══ THE DATA ══

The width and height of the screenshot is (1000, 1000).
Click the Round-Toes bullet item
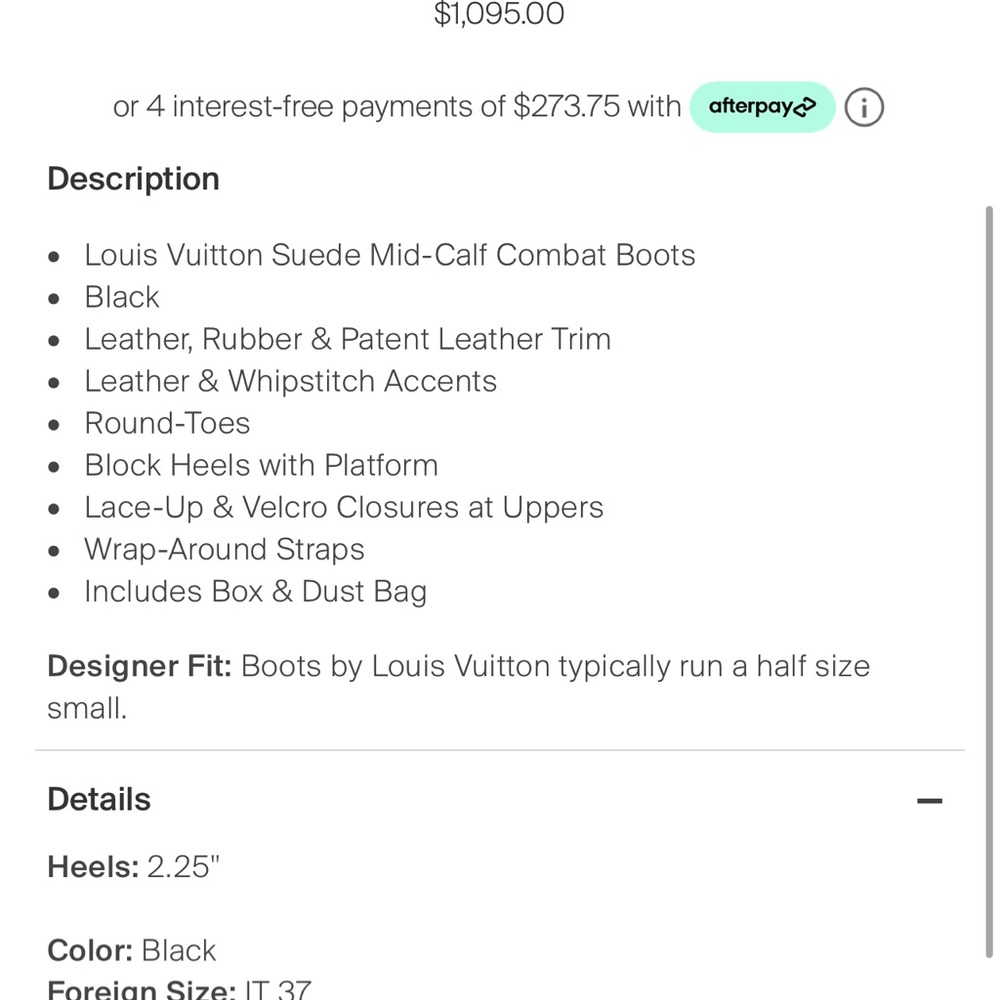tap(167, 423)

═══
══ THE DATA ══

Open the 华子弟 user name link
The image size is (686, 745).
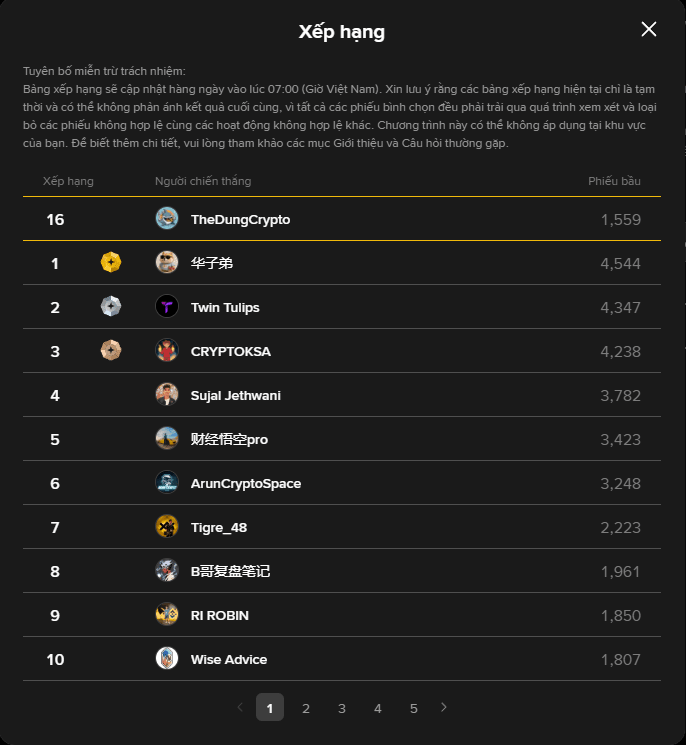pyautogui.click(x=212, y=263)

═══

Return the material verbatim from the line containing "Open the 华子弟 user name link" through the line containing "pyautogui.click(x=212, y=263)", both lines included, and leave the pictures out of your answer.

Open the 华子弟 user name link
The image size is (686, 745).
pyautogui.click(x=212, y=263)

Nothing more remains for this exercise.